(Data records Opens)
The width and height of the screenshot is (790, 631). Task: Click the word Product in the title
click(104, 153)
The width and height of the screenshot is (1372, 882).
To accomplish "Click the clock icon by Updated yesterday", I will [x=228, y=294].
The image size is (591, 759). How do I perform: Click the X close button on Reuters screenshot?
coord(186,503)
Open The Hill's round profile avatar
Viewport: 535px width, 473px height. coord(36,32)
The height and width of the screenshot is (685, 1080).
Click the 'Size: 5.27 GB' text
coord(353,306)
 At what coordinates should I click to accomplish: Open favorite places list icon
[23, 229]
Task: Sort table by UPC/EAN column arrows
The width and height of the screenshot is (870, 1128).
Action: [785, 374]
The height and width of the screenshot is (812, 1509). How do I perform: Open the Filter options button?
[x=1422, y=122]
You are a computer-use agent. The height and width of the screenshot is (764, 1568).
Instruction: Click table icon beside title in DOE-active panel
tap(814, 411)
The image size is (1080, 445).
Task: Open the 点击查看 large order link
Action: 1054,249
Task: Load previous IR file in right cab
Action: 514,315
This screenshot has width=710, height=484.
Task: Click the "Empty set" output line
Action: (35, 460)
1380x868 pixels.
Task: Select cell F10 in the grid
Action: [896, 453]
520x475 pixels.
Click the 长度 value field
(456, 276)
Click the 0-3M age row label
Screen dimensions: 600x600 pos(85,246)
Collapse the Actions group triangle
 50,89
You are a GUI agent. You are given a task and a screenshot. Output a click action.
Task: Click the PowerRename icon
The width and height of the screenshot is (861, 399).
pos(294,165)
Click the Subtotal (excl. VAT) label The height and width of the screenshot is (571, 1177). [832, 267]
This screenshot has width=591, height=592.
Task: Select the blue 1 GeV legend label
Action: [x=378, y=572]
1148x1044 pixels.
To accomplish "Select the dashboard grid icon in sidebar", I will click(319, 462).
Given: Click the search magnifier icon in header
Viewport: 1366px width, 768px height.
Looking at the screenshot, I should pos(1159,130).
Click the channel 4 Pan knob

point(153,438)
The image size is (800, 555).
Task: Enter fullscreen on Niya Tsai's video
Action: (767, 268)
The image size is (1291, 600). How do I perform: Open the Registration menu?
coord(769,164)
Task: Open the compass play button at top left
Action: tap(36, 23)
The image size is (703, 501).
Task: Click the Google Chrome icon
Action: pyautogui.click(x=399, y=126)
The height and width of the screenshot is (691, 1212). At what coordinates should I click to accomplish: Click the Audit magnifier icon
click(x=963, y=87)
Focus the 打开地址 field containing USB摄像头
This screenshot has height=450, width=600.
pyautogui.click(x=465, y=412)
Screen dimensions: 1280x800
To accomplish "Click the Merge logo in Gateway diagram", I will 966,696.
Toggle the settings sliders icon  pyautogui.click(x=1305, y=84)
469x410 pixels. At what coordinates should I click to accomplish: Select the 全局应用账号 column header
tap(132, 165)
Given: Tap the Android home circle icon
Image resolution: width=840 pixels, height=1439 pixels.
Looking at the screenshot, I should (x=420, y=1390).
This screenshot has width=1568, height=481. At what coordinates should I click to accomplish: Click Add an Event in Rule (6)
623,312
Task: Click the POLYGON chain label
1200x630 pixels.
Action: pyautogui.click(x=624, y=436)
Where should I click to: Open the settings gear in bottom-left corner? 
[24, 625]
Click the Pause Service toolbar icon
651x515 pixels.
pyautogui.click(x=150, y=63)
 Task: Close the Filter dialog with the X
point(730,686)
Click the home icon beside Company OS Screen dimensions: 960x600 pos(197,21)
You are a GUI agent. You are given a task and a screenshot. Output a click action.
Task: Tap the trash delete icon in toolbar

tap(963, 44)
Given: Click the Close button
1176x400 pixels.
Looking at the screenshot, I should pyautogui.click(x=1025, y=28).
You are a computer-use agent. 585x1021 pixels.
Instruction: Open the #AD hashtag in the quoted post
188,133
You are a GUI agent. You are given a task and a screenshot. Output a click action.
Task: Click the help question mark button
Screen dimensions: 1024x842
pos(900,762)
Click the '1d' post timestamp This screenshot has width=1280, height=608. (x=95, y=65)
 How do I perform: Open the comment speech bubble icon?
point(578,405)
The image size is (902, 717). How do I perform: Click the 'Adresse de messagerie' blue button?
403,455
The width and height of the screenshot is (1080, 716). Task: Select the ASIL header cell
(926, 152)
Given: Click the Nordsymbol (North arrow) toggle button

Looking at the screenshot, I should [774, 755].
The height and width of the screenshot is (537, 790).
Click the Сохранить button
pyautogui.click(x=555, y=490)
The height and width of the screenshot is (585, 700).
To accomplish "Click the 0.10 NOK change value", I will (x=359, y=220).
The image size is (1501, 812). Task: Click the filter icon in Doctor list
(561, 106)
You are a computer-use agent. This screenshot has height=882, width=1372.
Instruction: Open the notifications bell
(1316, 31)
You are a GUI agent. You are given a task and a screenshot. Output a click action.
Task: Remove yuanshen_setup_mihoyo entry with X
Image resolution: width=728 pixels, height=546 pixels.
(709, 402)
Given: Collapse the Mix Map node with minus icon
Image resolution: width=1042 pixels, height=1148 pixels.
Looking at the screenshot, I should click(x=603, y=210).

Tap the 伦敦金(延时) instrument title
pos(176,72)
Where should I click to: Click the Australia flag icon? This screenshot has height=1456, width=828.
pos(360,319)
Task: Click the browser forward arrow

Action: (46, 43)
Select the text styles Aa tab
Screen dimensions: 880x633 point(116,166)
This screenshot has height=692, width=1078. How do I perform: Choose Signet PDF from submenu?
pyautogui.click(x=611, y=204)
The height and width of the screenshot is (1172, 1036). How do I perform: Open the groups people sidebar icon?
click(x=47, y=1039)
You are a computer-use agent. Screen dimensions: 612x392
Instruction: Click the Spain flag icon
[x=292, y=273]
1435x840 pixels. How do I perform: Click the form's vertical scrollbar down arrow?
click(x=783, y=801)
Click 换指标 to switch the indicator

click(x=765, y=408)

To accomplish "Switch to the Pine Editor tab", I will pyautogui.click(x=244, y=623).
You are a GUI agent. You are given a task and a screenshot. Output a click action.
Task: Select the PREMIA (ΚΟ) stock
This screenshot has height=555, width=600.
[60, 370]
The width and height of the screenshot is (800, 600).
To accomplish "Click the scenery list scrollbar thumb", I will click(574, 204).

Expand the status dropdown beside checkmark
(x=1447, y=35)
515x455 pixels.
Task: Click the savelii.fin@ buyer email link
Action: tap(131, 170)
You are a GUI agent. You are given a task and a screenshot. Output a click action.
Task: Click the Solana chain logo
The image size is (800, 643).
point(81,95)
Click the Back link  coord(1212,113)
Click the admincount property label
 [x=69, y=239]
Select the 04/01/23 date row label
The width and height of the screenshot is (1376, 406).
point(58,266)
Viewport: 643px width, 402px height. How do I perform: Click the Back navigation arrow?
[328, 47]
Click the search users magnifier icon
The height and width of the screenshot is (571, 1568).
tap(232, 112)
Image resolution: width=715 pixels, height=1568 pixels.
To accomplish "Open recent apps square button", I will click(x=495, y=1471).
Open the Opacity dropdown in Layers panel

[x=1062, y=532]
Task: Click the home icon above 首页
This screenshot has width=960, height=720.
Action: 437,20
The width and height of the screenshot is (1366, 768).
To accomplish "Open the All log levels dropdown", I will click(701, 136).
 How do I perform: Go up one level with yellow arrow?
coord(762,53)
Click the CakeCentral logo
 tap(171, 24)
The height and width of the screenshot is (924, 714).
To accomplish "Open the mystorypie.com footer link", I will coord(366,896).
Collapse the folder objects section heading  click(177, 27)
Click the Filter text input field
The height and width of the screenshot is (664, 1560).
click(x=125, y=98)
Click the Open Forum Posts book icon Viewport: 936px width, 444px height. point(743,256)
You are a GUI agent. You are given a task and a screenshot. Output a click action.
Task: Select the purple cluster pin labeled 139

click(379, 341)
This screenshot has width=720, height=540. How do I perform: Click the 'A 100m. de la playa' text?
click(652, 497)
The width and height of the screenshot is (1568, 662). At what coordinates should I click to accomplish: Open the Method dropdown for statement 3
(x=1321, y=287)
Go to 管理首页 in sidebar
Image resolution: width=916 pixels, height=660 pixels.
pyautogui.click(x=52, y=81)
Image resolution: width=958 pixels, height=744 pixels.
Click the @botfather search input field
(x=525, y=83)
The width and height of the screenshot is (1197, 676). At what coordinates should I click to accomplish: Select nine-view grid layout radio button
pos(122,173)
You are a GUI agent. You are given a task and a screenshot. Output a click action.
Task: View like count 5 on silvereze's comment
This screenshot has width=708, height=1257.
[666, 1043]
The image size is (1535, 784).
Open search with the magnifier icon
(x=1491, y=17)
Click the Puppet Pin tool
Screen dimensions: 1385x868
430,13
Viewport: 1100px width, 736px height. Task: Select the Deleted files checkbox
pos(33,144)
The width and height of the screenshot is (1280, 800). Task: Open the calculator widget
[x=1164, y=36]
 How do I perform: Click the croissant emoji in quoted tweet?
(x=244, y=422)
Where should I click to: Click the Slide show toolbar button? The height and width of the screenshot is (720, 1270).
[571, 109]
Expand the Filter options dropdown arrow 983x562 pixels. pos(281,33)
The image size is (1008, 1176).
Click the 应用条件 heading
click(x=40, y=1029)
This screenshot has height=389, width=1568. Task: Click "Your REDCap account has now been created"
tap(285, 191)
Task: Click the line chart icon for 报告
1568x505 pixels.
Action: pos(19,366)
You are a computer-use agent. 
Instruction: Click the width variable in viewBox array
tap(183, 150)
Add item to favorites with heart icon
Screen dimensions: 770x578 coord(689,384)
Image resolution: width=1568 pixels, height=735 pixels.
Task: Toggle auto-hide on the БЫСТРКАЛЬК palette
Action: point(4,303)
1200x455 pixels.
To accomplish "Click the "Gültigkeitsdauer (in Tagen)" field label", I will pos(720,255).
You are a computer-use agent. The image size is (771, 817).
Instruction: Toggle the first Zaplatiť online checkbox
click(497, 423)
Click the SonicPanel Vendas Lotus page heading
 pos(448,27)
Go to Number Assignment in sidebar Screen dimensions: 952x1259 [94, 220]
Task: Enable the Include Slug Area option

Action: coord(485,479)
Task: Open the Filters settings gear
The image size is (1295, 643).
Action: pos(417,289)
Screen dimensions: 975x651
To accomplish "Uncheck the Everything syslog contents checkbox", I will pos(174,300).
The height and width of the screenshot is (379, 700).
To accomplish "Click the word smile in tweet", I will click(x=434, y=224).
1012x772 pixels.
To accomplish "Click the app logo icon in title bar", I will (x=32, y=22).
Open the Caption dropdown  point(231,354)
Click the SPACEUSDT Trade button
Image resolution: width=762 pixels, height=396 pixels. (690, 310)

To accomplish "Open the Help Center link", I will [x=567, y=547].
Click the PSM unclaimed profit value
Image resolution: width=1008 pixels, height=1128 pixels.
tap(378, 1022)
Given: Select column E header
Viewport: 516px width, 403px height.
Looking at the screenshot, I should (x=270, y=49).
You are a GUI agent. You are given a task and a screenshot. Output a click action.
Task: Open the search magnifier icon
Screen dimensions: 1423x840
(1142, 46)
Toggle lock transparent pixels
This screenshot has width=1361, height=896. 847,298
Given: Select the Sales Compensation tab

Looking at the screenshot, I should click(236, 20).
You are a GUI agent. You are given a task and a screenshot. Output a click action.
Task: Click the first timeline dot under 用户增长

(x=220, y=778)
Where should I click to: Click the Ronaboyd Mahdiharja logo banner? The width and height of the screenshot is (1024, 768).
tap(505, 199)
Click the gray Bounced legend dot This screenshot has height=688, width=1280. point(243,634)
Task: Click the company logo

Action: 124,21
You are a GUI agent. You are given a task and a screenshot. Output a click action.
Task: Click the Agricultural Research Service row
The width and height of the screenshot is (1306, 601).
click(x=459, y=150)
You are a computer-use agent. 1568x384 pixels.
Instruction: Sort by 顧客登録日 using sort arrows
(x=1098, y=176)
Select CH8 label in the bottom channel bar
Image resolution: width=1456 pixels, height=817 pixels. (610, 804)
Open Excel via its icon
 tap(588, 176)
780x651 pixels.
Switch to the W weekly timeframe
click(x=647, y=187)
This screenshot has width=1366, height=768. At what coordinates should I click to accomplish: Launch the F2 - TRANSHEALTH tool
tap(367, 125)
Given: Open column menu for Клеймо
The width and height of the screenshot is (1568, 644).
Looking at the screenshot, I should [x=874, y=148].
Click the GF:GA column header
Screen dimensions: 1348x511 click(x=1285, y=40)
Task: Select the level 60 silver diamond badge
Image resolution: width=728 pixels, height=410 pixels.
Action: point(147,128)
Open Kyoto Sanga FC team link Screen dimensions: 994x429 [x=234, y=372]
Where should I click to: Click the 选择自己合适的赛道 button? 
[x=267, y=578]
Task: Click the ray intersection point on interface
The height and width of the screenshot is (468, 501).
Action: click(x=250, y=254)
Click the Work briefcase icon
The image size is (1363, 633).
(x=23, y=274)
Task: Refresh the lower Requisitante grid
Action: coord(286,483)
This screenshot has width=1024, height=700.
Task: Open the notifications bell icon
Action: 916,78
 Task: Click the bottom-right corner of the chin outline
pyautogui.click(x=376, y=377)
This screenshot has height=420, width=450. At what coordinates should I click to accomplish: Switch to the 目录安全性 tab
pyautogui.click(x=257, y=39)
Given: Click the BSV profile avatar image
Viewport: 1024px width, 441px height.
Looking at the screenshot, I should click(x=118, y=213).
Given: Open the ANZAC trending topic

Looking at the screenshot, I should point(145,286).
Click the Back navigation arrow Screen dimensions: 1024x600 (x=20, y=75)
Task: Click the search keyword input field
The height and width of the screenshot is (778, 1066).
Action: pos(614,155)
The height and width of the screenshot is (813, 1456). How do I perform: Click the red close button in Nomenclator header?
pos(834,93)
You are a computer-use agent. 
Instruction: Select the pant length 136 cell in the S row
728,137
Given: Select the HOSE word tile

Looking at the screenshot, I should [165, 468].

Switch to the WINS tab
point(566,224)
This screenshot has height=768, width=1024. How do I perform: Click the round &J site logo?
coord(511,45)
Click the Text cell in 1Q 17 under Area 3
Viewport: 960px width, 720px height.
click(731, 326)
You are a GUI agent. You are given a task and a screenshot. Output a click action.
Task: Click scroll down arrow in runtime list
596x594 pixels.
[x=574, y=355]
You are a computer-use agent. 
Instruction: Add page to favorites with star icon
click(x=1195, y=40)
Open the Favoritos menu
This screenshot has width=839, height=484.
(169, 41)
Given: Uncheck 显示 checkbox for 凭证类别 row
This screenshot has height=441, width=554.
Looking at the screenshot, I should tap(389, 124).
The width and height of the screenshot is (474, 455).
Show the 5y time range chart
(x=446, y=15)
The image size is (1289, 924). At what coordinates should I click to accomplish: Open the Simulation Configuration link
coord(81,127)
(Data records Closes)
• Exercise details
Transcribe each line of the data above, unaltered, from the one where "Task: Click the Agricultural" appears to the one where "Task: Select the level" appears, inclusive of both.

• Answer area
Task: Click the Agricultural Research Service row
The width and height of the screenshot is (1306, 601).
click(x=459, y=150)
You are a computer-use agent. 1568x384 pixels.
Instruction: Sort by 顧客登録日 using sort arrows
(x=1098, y=176)
Select CH8 label in the bottom channel bar
Image resolution: width=1456 pixels, height=817 pixels. (610, 804)
Open Excel via its icon
 tap(588, 176)
780x651 pixels.
Switch to the W weekly timeframe
click(x=647, y=187)
This screenshot has width=1366, height=768. At what coordinates should I click to accomplish: Launch the F2 - TRANSHEALTH tool
tap(367, 125)
Given: Open column menu for Клеймо
The width and height of the screenshot is (1568, 644).
Looking at the screenshot, I should [x=874, y=148].
Click the GF:GA column header
Screen dimensions: 1348x511 click(x=1285, y=40)
Task: Select the level 60 silver diamond badge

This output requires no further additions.